Repeat the material exactly from its first line to the line that includes "Task: Pick a color in the color wheel center". Skip pictures.

---

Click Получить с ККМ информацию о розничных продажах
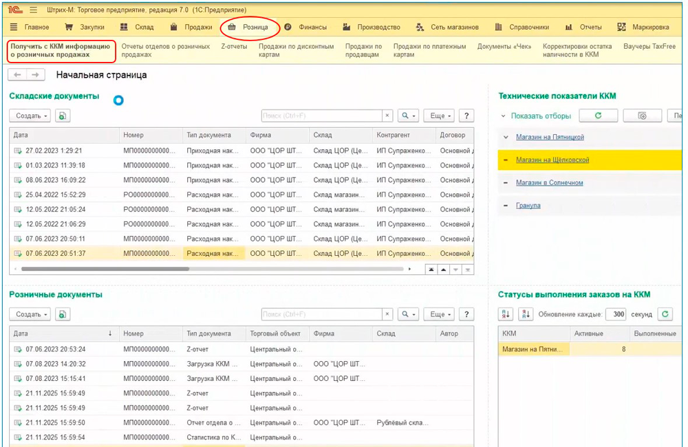click(61, 51)
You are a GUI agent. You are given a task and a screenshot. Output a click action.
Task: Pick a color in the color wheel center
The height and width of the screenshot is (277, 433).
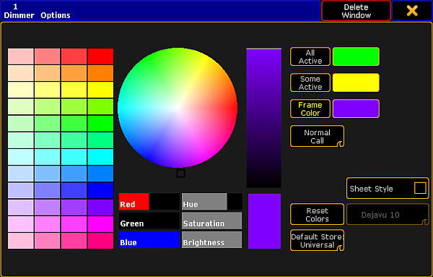(x=178, y=108)
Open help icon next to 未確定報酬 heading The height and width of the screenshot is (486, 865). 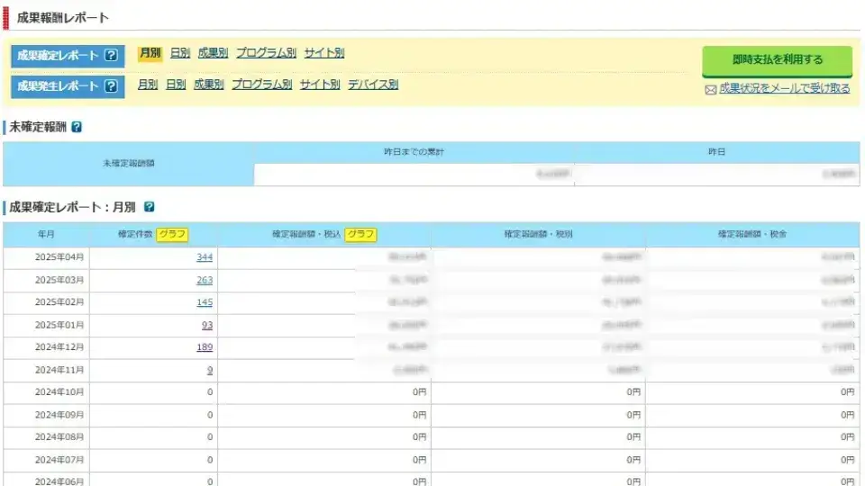(x=77, y=127)
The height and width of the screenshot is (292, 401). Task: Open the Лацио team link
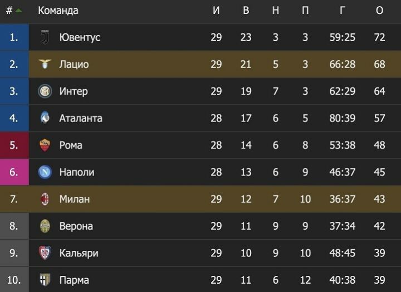tap(74, 64)
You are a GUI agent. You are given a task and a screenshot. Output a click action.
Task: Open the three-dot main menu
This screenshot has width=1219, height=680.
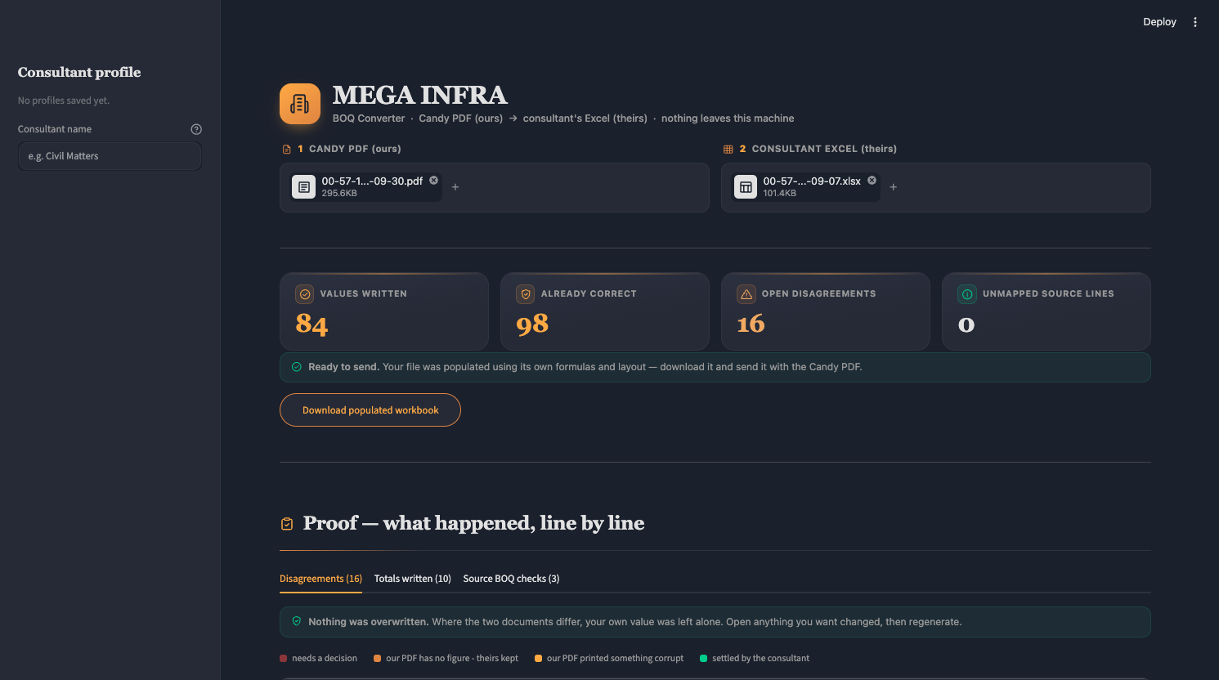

---

(Output below):
Click Получить с ККМ информацию о розничных продажах
click(61, 51)
You are a GUI agent. You are given a task and a screenshot. Output a click action.
Task: Pick a color in the color wheel center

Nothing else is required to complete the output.